(Your goal): Reproduce the items below, starting at the first one and ending at the line containing "(x=749, y=27)", with every occurrence of "checkbox" substituted by "check box" and all else unchanged.

◆ ◆ ◆ ◆ ◆ ◆ ◆

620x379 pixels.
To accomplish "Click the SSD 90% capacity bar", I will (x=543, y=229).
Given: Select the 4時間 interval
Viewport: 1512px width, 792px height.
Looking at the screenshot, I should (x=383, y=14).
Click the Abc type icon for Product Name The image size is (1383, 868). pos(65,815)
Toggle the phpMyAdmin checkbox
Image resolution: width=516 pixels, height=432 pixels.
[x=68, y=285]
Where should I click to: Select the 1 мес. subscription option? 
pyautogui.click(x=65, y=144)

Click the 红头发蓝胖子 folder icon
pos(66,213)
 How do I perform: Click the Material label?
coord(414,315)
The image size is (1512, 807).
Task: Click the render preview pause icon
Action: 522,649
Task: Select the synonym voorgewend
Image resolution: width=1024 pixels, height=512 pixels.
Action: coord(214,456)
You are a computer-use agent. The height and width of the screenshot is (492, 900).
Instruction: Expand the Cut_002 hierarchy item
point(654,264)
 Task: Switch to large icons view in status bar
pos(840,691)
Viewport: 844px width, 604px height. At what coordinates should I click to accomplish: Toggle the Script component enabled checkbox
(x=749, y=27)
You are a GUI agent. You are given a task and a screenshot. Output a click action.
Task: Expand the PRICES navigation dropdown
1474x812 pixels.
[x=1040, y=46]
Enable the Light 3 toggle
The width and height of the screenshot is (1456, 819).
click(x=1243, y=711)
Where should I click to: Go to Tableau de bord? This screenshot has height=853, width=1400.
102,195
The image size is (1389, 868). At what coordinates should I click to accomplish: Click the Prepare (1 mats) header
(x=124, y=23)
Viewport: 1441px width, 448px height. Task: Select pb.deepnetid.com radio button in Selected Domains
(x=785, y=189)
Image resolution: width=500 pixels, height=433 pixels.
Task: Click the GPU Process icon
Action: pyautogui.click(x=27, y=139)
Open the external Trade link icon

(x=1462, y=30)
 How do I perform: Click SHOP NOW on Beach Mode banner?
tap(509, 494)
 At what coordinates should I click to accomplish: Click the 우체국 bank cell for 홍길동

◆ ◆ ◆ ◆ ◆ ◆ ◆

(Answer to the exercise):
620x379 pixels.
To accomplish "Click the SSD 90% capacity bar", I will (x=543, y=229).
Given: Select the 4時間 interval
Viewport: 1512px width, 792px height.
Looking at the screenshot, I should (x=383, y=14).
Click the Abc type icon for Product Name The image size is (1383, 868). pos(65,815)
Toggle the phpMyAdmin check box
Image resolution: width=516 pixels, height=432 pixels.
[x=68, y=285]
Where should I click to: Select the 1 мес. subscription option? 
pyautogui.click(x=65, y=144)

Click the 红头发蓝胖子 folder icon
pos(66,213)
 How do I perform: Click the Material label?
coord(414,315)
The image size is (1512, 807).
Task: Click the render preview pause icon
Action: 522,649
Task: Select the synonym voorgewend
Image resolution: width=1024 pixels, height=512 pixels.
Action: coord(214,456)
You are a computer-use agent. The height and width of the screenshot is (492, 900).
Instruction: Expand the Cut_002 hierarchy item
point(654,264)
 Task: Switch to large icons view in status bar
pos(840,691)
Viewport: 844px width, 604px height. At what coordinates should I click to accomplish: Toggle the Script component enabled check box
(x=749, y=27)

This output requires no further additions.